Department of Psychiatry, University Medical Center Groningen, University of Groningen, Groningen, The Netherlands.
K.G. Jebsen Centre for Psychosis Research/Norwegian Centre for Mental Disorder Research (NORMENT), Institute of Clinical Medicine, University of Oslo, Oslo, Norway.
Department of Human Genetics and Psychiatry, Donders Institute for Brain, Cognition and Behaviour, Radboud University Medical Centre, Nijmegen, The Netherlands.
Department of Clinical Neuropsychology, VU University Amsterdam, Amsterdam, The Netherlands.
Department of Psychiatry, SUNY Upstate Medical University, Syracuse, NY, USA.
Department of Neuroscience and Physiology, SUNY Upstate Medical University, Syracuse, NY, USA.

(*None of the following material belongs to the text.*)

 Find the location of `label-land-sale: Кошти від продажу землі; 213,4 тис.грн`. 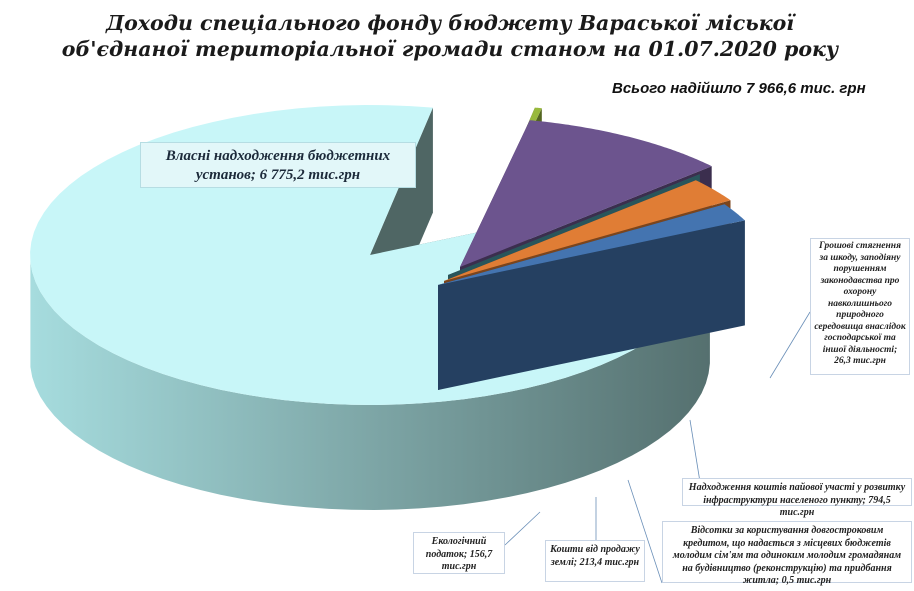

label-land-sale: Кошти від продажу землі; 213,4 тис.грн is located at coordinates (595, 561).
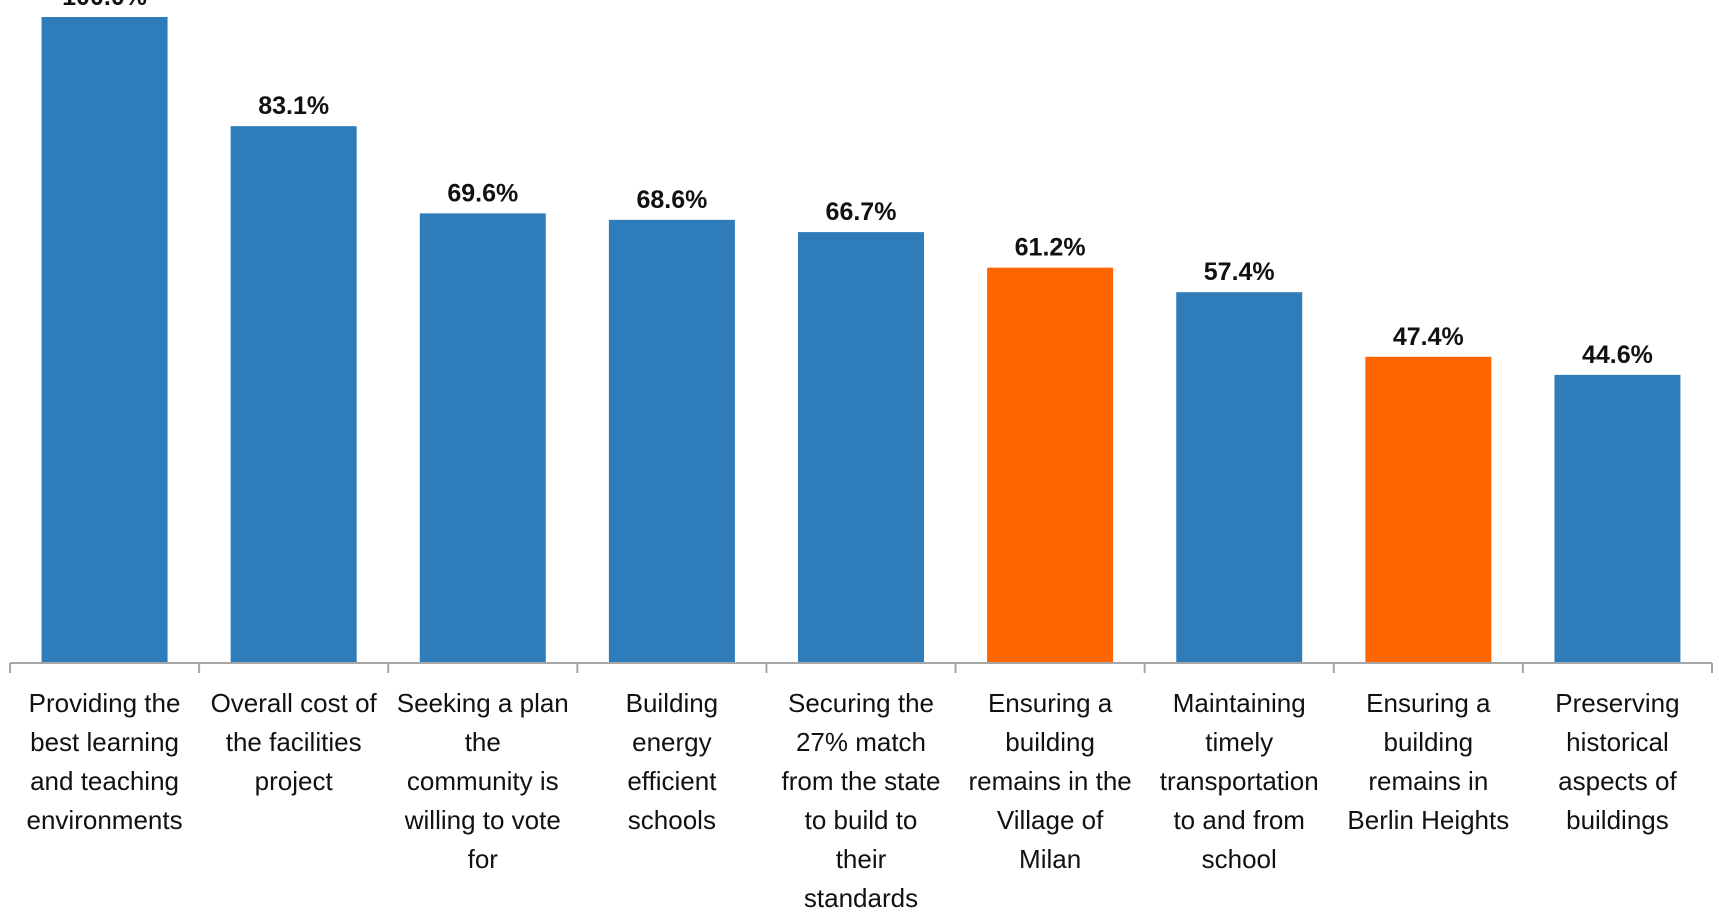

K.G. Jebsen Centre for Psychiatric Disorders, Department of Biomedicine, University of Bergen, Bergen, Norway.
Karakter Child and Adolescent Psychiatry University Centre, Nijmegen, The Netherlands.
Department of Cognitive Neuroscience, Donders Institute for Brain, Cognition and Behaviour, Radboud University Medical Centre, Nijmegen, The Netherlands.


Identifying genetic variants contributing to attention-deficit/hyperactivity disorder (ADHD) is complicated by the involvement of numerous common genetic variants with small effects, interacting with each other as well as with environmental factors, such as stress exposure. Random forest regression is well suited to explore this complexity, as it allows for the analysis of many predictors simultaneously, taking into account any higher-order interactions among them. Using random forest regression, we predicted ADHD severity, measured by Conners' Parent Rating Scales, from 686 adolescents and young adults (of which 281 were diagnosed with ADHD). The analysis included 17 374 single-nucleotide polymorphisms (SNPs) across 29 genes previously linked to hypothalamic-pituitary-adrenal (HPA) axis activity, together with information on exposure to 24 individual long-term difficulties or stressful life events. The model explained 12.5% of variance in ADHD severity. The most important SNP, which also showed the strongest interaction with stress exposure, was located in a region regulating the expression of telomerase reverse transcriptase (TERT). Other high-ranking SNPs were found in or near NPSR1, ESR1, GABRA6, PER3, NR3C2 and DRD4. Chronic stressors were more influential than single, severe, life events. Top hits were partly shared with conduct problems. We conclude that random forest regression may be used to investigate how multiple genetic and environmental factors jointly contribute to ADHD. It is able to implicate novel SNPs of interest, interacting with stress exposure, and may explain inconsistent findings in ADHD genetics. This exploratory approach may be best combined with more hypothesis-driven research; top predictors and their interactions with one another should be replicated in independent samples.